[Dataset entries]

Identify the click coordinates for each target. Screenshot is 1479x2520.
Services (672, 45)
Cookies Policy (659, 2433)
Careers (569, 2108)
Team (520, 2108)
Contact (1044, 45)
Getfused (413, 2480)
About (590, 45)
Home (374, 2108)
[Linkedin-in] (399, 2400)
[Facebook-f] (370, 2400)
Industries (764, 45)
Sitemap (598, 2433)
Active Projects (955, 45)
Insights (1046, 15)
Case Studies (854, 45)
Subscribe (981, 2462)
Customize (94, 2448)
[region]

Exercise
The records must be given again in full, exactly as shown.

Completed task
Identify the click coordinates for each target. Screenshot is 1479x2520.
Services (672, 45)
Cookies Policy (659, 2433)
Careers (569, 2108)
Team (520, 2108)
Contact (1044, 45)
Getfused (413, 2480)
About (590, 45)
Home (374, 2108)
[Linkedin-in] (399, 2400)
[Facebook-f] (370, 2400)
Industries (764, 45)
Sitemap (598, 2433)
Active Projects (955, 45)
Insights (1046, 15)
Case Studies (854, 45)
Subscribe (981, 2462)
Customize (94, 2448)
[region]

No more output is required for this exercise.